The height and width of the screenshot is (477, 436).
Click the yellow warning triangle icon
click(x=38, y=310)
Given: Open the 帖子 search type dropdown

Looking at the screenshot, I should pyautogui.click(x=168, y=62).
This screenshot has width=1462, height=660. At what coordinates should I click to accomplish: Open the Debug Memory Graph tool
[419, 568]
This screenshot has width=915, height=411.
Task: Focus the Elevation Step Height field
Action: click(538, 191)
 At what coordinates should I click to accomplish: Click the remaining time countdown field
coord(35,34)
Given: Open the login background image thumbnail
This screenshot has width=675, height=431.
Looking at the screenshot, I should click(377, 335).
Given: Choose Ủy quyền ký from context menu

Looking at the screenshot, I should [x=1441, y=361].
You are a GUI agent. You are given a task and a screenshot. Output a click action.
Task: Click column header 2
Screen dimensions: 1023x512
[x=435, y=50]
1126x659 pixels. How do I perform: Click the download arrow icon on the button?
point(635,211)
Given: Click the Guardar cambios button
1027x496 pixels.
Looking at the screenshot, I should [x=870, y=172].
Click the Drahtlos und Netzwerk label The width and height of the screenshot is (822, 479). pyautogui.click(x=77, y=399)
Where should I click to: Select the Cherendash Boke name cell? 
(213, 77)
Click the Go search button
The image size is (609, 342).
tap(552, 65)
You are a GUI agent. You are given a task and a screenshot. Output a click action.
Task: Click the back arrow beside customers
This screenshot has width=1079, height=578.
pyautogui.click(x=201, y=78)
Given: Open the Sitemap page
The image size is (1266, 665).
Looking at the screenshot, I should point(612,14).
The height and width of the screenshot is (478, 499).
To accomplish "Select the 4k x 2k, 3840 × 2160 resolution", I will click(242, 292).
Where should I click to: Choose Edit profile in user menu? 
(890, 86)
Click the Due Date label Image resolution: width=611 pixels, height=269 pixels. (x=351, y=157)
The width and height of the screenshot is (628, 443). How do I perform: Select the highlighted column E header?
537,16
- - -
## Exercise:
Every entry is to be retyped word for word.

## Reply:
The height and width of the screenshot is (477, 436).
Click the yellow warning triangle icon
click(x=38, y=310)
Given: Open the 帖子 search type dropdown

Looking at the screenshot, I should pyautogui.click(x=168, y=62).
This screenshot has width=1462, height=660. At what coordinates should I click to accomplish: Open the Debug Memory Graph tool
[419, 568]
This screenshot has width=915, height=411.
Task: Focus the Elevation Step Height field
Action: click(538, 191)
 At what coordinates should I click to accomplish: Click the remaining time countdown field
coord(35,34)
Given: Open the login background image thumbnail
This screenshot has width=675, height=431.
Looking at the screenshot, I should click(377, 335).
Given: Choose Ủy quyền ký from context menu

Looking at the screenshot, I should [x=1441, y=361].
You are a GUI agent. You are given a task and a screenshot. Output a click action.
Task: Click column header 2
Screen dimensions: 1023x512
[x=435, y=50]
1126x659 pixels. How do I perform: Click the download arrow icon on the button?
point(635,211)
Given: Click the Guardar cambios button
1027x496 pixels.
Looking at the screenshot, I should [x=870, y=172].
Click the Drahtlos und Netzwerk label The width and height of the screenshot is (822, 479). pyautogui.click(x=77, y=399)
Where should I click to: Select the Cherendash Boke name cell? 
(213, 77)
Click the Go search button
The image size is (609, 342).
tap(552, 65)
You are a GUI agent. You are given a task and a screenshot. Output a click action.
Task: Click the back arrow beside customers
This screenshot has width=1079, height=578.
pyautogui.click(x=201, y=78)
Given: Open the Sitemap page
The image size is (1266, 665).
Looking at the screenshot, I should point(612,14).
The height and width of the screenshot is (478, 499).
To accomplish "Select the 4k x 2k, 3840 × 2160 resolution", I will click(242, 292).
Where should I click to: Choose Edit profile in user menu? 
(890, 86)
Click the Due Date label Image resolution: width=611 pixels, height=269 pixels. (x=351, y=157)
The width and height of the screenshot is (628, 443). How do I perform: Select the highlighted column E header?
537,16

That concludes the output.